* [Task brief]: Reproduce the records below exactly, but only between the lines holding "1216x794 pixels. Task: Click" and "Select the mid", inclusive.

* [Saved entries]:
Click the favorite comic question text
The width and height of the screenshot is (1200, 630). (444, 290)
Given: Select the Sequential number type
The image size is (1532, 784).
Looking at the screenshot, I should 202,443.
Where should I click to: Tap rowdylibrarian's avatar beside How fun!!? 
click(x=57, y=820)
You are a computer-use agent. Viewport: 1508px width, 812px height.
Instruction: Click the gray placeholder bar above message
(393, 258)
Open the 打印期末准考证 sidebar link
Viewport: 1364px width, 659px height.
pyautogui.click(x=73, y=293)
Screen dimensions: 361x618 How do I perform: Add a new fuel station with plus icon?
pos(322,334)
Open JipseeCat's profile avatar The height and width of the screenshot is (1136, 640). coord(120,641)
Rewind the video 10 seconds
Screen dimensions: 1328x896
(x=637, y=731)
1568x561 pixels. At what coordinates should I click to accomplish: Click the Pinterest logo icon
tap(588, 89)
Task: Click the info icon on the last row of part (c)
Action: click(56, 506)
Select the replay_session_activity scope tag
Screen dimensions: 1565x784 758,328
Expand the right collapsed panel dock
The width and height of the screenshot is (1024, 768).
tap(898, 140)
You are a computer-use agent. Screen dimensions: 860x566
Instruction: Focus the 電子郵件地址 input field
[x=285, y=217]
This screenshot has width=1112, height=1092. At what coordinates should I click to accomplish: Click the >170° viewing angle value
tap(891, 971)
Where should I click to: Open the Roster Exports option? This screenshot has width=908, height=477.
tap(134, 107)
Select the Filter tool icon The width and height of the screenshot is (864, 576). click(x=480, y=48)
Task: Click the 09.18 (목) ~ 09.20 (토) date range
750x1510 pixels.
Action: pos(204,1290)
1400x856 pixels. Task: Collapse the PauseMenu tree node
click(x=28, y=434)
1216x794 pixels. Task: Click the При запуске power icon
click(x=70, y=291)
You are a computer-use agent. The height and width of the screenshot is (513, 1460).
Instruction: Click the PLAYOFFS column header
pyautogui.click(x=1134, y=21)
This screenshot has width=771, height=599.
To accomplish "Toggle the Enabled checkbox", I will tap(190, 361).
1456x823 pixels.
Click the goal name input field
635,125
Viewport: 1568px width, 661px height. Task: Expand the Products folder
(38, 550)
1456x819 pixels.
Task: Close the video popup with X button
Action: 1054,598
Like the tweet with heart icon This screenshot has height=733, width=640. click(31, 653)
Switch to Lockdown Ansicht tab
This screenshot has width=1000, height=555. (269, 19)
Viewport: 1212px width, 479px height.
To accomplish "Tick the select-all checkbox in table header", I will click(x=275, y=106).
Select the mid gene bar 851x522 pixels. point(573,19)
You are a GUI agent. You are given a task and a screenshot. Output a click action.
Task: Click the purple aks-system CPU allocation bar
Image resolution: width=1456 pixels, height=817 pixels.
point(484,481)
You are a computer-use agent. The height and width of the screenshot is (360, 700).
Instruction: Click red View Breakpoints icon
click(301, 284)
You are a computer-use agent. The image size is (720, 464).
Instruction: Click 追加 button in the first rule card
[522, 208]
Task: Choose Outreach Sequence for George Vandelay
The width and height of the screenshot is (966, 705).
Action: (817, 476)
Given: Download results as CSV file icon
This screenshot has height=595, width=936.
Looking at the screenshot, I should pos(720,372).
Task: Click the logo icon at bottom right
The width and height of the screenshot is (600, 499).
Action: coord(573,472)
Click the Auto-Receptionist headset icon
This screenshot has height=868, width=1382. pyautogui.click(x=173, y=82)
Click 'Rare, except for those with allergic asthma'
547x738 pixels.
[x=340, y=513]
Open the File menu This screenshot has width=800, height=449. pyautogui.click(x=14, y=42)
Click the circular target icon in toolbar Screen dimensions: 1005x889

* [Exercise response]:
1216x794 pixels. Task: Click the При запуске power icon
click(x=70, y=291)
You are a computer-use agent. The height and width of the screenshot is (513, 1460).
Instruction: Click the PLAYOFFS column header
pyautogui.click(x=1134, y=21)
This screenshot has width=771, height=599.
To accomplish "Toggle the Enabled checkbox", I will tap(190, 361).
1456x823 pixels.
Click the goal name input field
635,125
Viewport: 1568px width, 661px height. Task: Expand the Products folder
(38, 550)
1456x819 pixels.
Task: Close the video popup with X button
Action: 1054,598
Like the tweet with heart icon This screenshot has height=733, width=640. click(31, 653)
Switch to Lockdown Ansicht tab
This screenshot has width=1000, height=555. (269, 19)
Viewport: 1212px width, 479px height.
To accomplish "Tick the select-all checkbox in table header", I will click(x=275, y=106).
Select the mid gene bar 851x522 pixels. point(573,19)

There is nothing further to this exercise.